= TAREFAS A REALIZAR =
(A) Responda com base no texto sobre a crise:
(i) Com que três qualidades as diretrizes básicas deveriam nos ajudar a vencer a crise?
(ii) O que o processo político e econômico deve garantir ao seguir em convergência?
(iii) Por meio de que, principalmente, a velocidade do fluxo de informação fortalece a insegurança?
(B) Escreva a parte seguinte do texto sobre a crise, começando logo depois da última frase.

***** DOCUMENTO DE ORIGEM

Os dias confusos que estamos vivendo alteram a percepção de nossos sentimentos, nossas crenças e nossos valores. O ideal seria que os nossos governantes, as nossas lideranças, as empresas e organizações – enfim, o corpo orgânico de pensamento de nossa Nação – fornecessem as diretrizes básicas para vencermos a crise com inteligência, perseverança e equilíbrio, mesmo sabendo do quadro de incertezas.

Mesmo com discordância de opinião e maneiras específicas de ver o mundo, o processo político e econômico deve seguir em convergência (e harmonia) para garantir a saúde e a segurança das pessoas, a base emocional das famílias e a sanidade de nossa democracia.

Não é tarefa fácil. A velocidade do fluxo de informação fortalece a insegurança – principalmente através das Fake News – gerando um quadro de confusão que atinge frontalmente o núcleo do poder, colocando-os em conflito permanente, num emaranhado de interesses que nos desvia do caminho principal, fazendo-nos tangenciar por vias erráticas, protelando a solução final do problema.

**********
***** DADOS FORNECIDOS

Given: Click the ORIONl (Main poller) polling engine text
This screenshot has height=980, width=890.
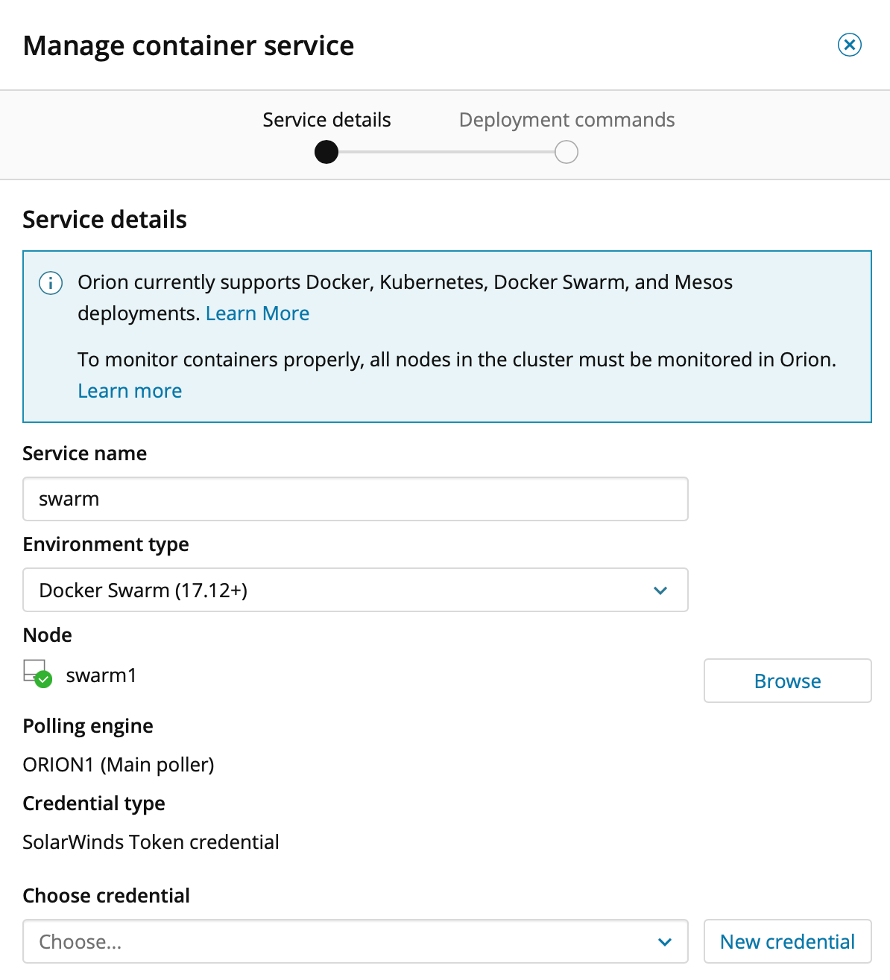Looking at the screenshot, I should pos(118,765).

**********

= RESPOSTAS POR TAREFA =
(A)
(i) Inteligência, perseverança e equilíbrio.
(ii) A saúde e a segurança das pessoas, a base emocional das famílias e a sanidade de nossa democracia.
(iii) Das Fake News.

(B)
Sabemos que o Covid-19 é um problema da ciência. Mas são as instituições democráticas que estabelecem a modelagem para que se possa trabalhar eficazmente para se criar a cura da doença. Não importa a contabilidade dos mortos nem dos enfermos. O importante é salvar o máximo de vidas. Estamos combatendo um inimigo invisível que poderá ao longo dos anos – se não chegarmos a uma vacina eficaz e confiável – abalar o processo civilizatório.

Essa é a questão. Esse é o fulcro do debate. Por isso, nesse momento, aproveitar-se da fragilidade dos poderes – que sabemos defeituosos pela sua própria natureza humana – e colocar em dúvida a constituição e a democracia é um desserviço ao País. O que vimos na semana passada, em Brasília, foi um verdadeiro solavanco do Estado Democrático de Direito, com inconsequentes manifestações pedindo intervenção militar e volta do AI 5.

Como esse acontecimento vai reverberar ao longo do tempo, ainda é uma questão em aberto que poderemos avaliar nos próximos meses. Por isso, reagir aos arreganhos autoritários é tão importante. Sem um contraponto, as vontades ditatoriais avançam.

Apostar na política da instabilidade permanente, criando factóides, teorias conspiratórias, pedidos inconsistentes de impeachment, ressuscitando o panfleto do “Fora-fulano”, esgarçando o tecido social de maneira perigosa – pra não dizer inconseqüente -, certamente a
democracia será apenas retórica de demagogos e não terá força para barrar aqueles grupos minoritários que, por fanatismo, acreditam que o Brasil só se arruma com medidas de força.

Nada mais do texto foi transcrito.